* [Excerpt from a dataset]
____

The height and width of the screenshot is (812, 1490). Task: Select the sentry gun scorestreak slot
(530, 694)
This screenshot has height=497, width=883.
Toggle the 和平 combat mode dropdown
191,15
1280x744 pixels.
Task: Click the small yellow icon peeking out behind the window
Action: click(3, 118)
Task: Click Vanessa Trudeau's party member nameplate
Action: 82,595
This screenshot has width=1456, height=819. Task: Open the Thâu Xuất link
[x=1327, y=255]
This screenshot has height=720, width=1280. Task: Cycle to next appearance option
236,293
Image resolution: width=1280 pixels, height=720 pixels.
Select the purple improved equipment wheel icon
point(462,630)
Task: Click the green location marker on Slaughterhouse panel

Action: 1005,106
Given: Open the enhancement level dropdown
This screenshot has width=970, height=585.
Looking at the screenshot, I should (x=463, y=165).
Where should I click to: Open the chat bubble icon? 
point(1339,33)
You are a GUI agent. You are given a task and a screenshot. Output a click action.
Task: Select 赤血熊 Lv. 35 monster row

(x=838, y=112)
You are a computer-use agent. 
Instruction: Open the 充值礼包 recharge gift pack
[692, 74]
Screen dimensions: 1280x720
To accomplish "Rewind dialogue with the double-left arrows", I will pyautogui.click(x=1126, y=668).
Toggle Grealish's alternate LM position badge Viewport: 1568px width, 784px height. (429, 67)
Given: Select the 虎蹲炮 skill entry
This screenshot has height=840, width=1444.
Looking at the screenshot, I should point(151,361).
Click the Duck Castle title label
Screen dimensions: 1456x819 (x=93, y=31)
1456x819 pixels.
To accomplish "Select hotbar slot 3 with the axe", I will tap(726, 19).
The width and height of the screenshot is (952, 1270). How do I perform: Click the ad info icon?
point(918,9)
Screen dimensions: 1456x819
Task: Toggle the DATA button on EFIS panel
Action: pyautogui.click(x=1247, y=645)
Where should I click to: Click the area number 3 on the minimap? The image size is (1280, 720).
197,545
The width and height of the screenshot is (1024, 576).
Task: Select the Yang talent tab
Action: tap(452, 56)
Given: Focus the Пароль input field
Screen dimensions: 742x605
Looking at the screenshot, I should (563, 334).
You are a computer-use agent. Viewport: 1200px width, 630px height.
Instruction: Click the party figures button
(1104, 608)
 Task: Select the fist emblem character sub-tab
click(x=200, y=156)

____

Reproduce every line of the records above verbatim, from the first line to the last.

The height and width of the screenshot is (812, 1490). Task: Select the sentry gun scorestreak slot
(530, 694)
This screenshot has height=497, width=883.
Toggle the 和平 combat mode dropdown
191,15
1280x744 pixels.
Task: Click the small yellow icon peeking out behind the window
Action: click(3, 118)
Task: Click Vanessa Trudeau's party member nameplate
Action: 82,595
This screenshot has width=1456, height=819. Task: Open the Thâu Xuất link
[x=1327, y=255]
This screenshot has height=720, width=1280. Task: Cycle to next appearance option
236,293
Image resolution: width=1280 pixels, height=720 pixels.
Select the purple improved equipment wheel icon
point(462,630)
Task: Click the green location marker on Slaughterhouse panel

Action: 1005,106
Given: Open the enhancement level dropdown
This screenshot has width=970, height=585.
Looking at the screenshot, I should (x=463, y=165).
Where should I click to: Open the chat bubble icon? 
point(1339,33)
You are a GUI agent. You are given a task and a screenshot. Output a click action.
Task: Select 赤血熊 Lv. 35 monster row

(x=838, y=112)
You are a computer-use agent. 
Instruction: Open the 充值礼包 recharge gift pack
[692, 74]
Screen dimensions: 1280x720
To accomplish "Rewind dialogue with the double-left arrows", I will pyautogui.click(x=1126, y=668).
Toggle Grealish's alternate LM position badge Viewport: 1568px width, 784px height. (429, 67)
Given: Select the 虎蹲炮 skill entry
This screenshot has height=840, width=1444.
Looking at the screenshot, I should point(151,361).
Click the Duck Castle title label
Screen dimensions: 1456x819 (x=93, y=31)
1456x819 pixels.
To accomplish "Select hotbar slot 3 with the axe", I will tap(726, 19).
The width and height of the screenshot is (952, 1270). How do I perform: Click the ad info icon?
point(918,9)
Screen dimensions: 1456x819
Task: Toggle the DATA button on EFIS panel
Action: pyautogui.click(x=1247, y=645)
Where should I click to: Click the area number 3 on the minimap? The image size is (1280, 720).
197,545
The width and height of the screenshot is (1024, 576).
Task: Select the Yang talent tab
Action: tap(452, 56)
Given: Focus the Пароль input field
Screen dimensions: 742x605
Looking at the screenshot, I should (563, 334).
You are a computer-use agent. Viewport: 1200px width, 630px height.
Instruction: Click the party figures button
(1104, 608)
 Task: Select the fist emblem character sub-tab
click(x=200, y=156)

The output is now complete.